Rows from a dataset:
—————

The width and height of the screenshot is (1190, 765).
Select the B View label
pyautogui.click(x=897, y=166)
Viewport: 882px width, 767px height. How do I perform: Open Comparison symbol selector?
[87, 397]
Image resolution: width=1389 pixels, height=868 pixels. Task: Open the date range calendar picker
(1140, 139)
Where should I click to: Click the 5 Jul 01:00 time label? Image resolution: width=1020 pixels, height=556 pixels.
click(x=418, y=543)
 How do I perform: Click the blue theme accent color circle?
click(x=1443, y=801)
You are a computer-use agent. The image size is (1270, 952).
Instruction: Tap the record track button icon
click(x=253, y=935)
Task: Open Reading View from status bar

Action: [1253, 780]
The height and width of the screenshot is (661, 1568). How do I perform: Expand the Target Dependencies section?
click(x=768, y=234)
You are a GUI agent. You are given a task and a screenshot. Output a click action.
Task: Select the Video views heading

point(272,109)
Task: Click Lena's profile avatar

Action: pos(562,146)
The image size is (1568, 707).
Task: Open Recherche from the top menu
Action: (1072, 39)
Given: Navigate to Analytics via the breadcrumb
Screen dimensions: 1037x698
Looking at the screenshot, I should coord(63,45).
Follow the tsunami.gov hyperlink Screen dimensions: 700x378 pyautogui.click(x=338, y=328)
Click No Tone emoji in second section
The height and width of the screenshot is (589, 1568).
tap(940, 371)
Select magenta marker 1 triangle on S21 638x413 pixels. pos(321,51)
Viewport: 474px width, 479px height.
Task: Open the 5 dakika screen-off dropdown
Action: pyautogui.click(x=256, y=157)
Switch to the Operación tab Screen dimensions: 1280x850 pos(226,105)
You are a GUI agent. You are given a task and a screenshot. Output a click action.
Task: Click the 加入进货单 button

—————

### WHAT THE EXERCISE ASKS:
Format every line of the material above as a Markdown table with two columns, Row and Line. Number the rows in order and leave out blank lines.

### ANSWER:
| Row | Line |
|---|---|
| 1 | The width and height of the screenshot is (1190, 765). |
| 2 | Select the B View label |
| 3 | pyautogui.click(x=897, y=166) |
| 4 | Viewport: 882px width, 767px height. How do I perform: Open Comparison symbol selector? |
| 5 | [87, 397] |
| 6 | Image resolution: width=1389 pixels, height=868 pixels. Task: Open the date range calendar picker |
| 7 | (1140, 139) |
| 8 | Where should I click to: Click the 5 Jul 01:00 time label? Image resolution: width=1020 pixels, height=556 pixels. |
| 9 | click(x=418, y=543) |
| 10 |  How do I perform: Click the blue theme accent color circle? |
| 11 | click(x=1443, y=801) |
| 12 | You are a computer-use agent. The image size is (1270, 952). |
| 13 | Instruction: Tap the record track button icon |
| 14 | click(x=253, y=935) |
| 15 | Task: Open Reading View from status bar |
| 16 | Action: [1253, 780] |
| 17 | The height and width of the screenshot is (661, 1568). How do I perform: Expand the Target Dependencies section? |
| 18 | click(x=768, y=234) |
| 19 | You are a GUI agent. You are given a task and a screenshot. Output a click action. |
| 20 | Task: Select the Video views heading |
| 21 | point(272,109) |
| 22 | Task: Click Lena's profile avatar |
| 23 | Action: pos(562,146) |
| 24 | The image size is (1568, 707). |
| 25 | Task: Open Recherche from the top menu |
| 26 | Action: (1072, 39) |
| 27 | Given: Navigate to Analytics via the breadcrumb |
| 28 | Screen dimensions: 1037x698 |
| 29 | Looking at the screenshot, I should coord(63,45). |
| 30 | Follow the tsunami.gov hyperlink Screen dimensions: 700x378 pyautogui.click(x=338, y=328) |
| 31 | Click No Tone emoji in second section |
| 32 | The height and width of the screenshot is (589, 1568). |
| 33 | tap(940, 371) |
| 34 | Select magenta marker 1 triangle on S21 638x413 pixels. pos(321,51) |
| 35 | Viewport: 474px width, 479px height. |
| 36 | Task: Open the 5 dakika screen-off dropdown |
| 37 | Action: pyautogui.click(x=256, y=157) |
| 38 | Switch to the Operación tab Screen dimensions: 1280x850 pos(226,105) |
| 39 | You are a GUI agent. You are given a task and a screenshot. Output a click action. |
| 40 | Task: Click the 加入进货单 button |